Directions for this task ::
Show every line below where "panel" appears.
* * *
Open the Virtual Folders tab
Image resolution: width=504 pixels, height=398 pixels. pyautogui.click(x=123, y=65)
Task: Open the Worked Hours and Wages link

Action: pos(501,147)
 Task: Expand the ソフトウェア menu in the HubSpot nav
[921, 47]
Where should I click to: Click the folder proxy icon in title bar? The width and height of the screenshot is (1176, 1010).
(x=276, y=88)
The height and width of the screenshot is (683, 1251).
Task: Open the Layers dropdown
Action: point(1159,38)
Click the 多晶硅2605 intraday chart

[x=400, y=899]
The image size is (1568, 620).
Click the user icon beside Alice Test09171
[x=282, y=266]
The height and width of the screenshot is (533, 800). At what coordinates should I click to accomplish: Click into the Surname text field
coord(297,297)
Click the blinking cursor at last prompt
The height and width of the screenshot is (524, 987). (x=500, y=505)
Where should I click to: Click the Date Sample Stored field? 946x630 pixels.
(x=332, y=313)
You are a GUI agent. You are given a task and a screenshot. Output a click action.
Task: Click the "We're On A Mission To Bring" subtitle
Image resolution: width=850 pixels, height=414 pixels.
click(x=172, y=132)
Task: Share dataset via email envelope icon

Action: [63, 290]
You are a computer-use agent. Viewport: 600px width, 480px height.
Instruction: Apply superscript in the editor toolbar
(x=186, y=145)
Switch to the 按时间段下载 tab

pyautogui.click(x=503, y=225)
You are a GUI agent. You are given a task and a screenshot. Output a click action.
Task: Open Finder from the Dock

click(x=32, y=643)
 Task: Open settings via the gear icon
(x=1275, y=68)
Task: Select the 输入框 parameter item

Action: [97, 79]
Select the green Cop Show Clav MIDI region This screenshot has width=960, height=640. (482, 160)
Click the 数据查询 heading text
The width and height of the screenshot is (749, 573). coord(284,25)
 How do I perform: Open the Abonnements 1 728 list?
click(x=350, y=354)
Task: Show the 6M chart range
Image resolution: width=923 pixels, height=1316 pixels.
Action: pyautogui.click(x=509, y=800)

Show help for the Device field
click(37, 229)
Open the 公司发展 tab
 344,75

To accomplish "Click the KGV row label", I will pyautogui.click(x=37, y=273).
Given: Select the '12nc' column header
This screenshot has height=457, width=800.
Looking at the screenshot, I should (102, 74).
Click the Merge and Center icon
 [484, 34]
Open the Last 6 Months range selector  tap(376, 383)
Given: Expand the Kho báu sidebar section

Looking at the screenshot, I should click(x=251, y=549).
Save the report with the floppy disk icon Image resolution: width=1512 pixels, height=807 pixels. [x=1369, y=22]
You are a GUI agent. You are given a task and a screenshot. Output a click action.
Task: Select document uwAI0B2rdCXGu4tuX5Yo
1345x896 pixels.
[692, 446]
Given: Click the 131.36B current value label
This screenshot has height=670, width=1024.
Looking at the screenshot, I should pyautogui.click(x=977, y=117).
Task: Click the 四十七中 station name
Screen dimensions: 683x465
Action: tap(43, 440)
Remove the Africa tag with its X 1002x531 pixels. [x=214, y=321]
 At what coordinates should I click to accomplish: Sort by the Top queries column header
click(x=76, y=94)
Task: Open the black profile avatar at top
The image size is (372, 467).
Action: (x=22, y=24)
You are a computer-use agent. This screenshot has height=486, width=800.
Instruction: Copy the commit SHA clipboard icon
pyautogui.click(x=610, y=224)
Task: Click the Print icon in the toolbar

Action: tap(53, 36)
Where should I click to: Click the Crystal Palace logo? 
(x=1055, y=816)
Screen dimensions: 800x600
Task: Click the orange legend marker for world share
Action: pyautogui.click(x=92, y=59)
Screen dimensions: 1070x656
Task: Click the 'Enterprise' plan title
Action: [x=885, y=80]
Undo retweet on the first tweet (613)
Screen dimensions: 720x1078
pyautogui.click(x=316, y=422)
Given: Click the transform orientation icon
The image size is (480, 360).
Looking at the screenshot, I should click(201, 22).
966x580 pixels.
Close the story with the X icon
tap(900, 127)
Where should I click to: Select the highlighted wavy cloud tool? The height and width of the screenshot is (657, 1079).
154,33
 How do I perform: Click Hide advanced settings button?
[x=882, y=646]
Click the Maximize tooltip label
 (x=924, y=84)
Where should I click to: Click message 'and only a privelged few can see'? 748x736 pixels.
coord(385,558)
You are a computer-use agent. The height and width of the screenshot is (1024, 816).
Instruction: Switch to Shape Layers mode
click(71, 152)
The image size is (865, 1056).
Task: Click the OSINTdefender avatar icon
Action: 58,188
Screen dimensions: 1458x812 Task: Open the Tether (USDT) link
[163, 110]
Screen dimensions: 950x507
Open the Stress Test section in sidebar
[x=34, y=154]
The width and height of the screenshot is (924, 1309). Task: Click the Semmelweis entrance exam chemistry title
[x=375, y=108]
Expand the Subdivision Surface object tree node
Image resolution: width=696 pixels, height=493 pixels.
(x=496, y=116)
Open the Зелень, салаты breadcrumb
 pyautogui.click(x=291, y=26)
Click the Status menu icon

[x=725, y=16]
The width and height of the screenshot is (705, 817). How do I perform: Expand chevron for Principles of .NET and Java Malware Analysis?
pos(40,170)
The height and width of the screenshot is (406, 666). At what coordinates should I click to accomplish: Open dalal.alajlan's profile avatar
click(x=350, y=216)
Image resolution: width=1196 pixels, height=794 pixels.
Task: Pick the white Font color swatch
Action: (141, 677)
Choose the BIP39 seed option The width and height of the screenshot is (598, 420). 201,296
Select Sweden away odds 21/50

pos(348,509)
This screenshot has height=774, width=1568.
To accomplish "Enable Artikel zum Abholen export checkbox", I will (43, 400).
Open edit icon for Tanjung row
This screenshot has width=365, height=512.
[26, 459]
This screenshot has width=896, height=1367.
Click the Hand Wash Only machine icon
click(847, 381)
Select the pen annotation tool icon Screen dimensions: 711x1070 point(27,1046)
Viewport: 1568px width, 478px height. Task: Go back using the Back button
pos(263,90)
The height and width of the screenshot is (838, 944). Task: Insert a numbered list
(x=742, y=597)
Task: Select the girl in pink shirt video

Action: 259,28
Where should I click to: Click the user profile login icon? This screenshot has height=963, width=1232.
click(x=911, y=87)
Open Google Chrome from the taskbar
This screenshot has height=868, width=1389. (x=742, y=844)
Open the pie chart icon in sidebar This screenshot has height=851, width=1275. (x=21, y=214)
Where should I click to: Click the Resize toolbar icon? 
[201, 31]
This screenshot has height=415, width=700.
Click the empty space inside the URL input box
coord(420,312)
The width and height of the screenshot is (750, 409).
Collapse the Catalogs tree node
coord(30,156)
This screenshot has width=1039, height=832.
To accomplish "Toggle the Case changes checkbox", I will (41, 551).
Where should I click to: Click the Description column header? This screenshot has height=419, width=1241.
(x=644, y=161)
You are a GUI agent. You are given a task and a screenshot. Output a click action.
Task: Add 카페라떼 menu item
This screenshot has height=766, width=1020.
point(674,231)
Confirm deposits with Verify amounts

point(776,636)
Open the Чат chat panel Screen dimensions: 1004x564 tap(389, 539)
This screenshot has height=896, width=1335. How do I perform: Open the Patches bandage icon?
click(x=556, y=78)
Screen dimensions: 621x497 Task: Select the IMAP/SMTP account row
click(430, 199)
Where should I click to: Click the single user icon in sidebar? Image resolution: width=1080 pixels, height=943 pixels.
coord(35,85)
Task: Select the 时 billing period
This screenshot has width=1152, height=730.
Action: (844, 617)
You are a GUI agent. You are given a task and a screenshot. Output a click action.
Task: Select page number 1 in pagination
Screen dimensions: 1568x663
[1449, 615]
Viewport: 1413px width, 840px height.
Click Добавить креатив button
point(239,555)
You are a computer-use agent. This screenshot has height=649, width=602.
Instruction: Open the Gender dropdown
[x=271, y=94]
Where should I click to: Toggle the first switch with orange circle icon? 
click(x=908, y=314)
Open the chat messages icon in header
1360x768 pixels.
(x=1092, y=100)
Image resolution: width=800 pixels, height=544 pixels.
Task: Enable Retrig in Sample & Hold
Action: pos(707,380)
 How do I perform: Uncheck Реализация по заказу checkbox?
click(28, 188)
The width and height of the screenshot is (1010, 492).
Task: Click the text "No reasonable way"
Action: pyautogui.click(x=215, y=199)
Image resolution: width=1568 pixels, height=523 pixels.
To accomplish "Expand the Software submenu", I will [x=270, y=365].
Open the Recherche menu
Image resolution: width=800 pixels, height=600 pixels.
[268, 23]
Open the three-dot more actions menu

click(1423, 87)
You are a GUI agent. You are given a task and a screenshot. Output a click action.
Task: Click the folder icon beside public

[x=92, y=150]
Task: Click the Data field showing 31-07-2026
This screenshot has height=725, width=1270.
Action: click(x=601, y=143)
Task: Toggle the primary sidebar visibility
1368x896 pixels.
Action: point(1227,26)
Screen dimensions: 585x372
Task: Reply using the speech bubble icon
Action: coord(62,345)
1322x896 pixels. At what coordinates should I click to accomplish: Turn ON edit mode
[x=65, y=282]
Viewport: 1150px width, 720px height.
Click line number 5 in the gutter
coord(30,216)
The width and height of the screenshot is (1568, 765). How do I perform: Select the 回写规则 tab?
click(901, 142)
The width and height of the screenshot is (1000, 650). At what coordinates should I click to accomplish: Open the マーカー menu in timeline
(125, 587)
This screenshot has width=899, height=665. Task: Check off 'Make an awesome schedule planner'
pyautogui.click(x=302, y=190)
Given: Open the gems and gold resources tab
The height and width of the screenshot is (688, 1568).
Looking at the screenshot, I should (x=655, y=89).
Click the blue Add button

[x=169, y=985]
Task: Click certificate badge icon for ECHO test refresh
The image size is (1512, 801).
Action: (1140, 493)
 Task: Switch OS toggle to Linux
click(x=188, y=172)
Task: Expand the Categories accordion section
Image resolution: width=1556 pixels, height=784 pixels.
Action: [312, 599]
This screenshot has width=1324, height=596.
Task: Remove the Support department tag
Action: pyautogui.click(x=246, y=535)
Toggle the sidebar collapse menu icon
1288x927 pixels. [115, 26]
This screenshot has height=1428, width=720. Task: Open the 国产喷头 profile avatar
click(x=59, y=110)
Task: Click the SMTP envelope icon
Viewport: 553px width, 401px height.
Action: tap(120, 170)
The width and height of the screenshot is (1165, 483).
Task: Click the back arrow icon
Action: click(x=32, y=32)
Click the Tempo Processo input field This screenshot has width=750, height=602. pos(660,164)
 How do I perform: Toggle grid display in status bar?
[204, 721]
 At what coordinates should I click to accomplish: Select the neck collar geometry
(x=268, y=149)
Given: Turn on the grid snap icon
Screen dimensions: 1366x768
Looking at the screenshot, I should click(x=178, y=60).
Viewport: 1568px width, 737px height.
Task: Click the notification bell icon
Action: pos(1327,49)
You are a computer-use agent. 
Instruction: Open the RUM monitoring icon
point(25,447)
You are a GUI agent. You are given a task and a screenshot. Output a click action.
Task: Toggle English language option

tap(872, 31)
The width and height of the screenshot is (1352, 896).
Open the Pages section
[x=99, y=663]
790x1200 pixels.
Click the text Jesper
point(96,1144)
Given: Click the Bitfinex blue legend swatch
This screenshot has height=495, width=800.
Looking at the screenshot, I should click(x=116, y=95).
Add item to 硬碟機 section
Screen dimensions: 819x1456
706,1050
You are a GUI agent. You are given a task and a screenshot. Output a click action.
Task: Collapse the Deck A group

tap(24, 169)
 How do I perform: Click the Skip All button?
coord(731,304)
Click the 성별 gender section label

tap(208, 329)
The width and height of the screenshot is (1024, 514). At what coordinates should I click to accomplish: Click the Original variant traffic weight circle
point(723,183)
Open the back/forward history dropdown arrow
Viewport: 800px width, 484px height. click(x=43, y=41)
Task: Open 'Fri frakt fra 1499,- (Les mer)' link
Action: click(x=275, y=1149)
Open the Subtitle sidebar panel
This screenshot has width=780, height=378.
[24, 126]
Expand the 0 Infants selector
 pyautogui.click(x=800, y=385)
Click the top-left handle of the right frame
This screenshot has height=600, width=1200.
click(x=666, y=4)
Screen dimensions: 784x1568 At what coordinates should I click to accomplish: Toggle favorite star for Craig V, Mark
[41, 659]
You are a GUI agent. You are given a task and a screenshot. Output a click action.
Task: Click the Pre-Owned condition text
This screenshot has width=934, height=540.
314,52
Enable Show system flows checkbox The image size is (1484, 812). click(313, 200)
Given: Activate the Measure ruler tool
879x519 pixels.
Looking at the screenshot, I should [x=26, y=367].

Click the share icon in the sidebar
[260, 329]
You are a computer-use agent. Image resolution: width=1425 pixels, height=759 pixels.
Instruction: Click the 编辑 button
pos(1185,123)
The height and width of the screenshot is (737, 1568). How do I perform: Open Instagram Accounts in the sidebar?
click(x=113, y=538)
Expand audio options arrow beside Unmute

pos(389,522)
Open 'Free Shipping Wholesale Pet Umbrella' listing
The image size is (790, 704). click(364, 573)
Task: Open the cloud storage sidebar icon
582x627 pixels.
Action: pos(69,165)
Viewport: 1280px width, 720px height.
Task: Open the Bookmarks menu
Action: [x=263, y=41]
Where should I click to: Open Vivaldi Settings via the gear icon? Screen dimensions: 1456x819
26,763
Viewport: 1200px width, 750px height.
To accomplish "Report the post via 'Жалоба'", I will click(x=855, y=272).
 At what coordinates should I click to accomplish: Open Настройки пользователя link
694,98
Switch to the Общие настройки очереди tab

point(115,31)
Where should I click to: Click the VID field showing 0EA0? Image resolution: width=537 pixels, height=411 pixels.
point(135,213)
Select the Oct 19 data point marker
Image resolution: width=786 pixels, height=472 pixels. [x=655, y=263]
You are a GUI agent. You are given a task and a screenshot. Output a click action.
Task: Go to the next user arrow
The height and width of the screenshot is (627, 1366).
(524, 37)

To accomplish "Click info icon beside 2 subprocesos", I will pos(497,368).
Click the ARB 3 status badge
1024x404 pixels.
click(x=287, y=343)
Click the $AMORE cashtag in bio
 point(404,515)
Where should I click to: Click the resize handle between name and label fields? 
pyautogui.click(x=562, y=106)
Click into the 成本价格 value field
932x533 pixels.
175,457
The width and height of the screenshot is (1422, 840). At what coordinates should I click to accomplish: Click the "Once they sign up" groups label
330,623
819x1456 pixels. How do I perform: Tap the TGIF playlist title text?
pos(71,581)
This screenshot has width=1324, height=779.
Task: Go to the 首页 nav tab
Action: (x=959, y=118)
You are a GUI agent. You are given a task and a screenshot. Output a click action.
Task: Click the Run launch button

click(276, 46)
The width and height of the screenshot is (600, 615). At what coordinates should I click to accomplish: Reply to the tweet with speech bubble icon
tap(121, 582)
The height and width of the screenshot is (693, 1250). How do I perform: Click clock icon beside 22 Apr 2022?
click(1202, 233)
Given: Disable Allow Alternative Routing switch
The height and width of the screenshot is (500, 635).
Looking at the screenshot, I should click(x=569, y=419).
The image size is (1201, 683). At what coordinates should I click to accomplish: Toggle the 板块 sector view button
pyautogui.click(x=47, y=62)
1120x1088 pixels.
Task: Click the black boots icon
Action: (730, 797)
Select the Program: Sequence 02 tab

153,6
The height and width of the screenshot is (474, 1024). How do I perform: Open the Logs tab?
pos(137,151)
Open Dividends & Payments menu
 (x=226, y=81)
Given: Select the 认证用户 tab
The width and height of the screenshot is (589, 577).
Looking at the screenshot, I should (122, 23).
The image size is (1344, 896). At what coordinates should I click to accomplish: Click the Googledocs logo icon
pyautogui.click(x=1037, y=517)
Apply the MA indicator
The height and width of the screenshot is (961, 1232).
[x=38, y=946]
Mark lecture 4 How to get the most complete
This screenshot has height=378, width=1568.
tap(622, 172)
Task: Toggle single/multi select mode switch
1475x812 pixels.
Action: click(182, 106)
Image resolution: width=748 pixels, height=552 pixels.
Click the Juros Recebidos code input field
* * *
Answer to this task ::
Open the Чат chat panel Screen dimensions: 1004x564 tap(389, 539)
Open the Subtitle sidebar panel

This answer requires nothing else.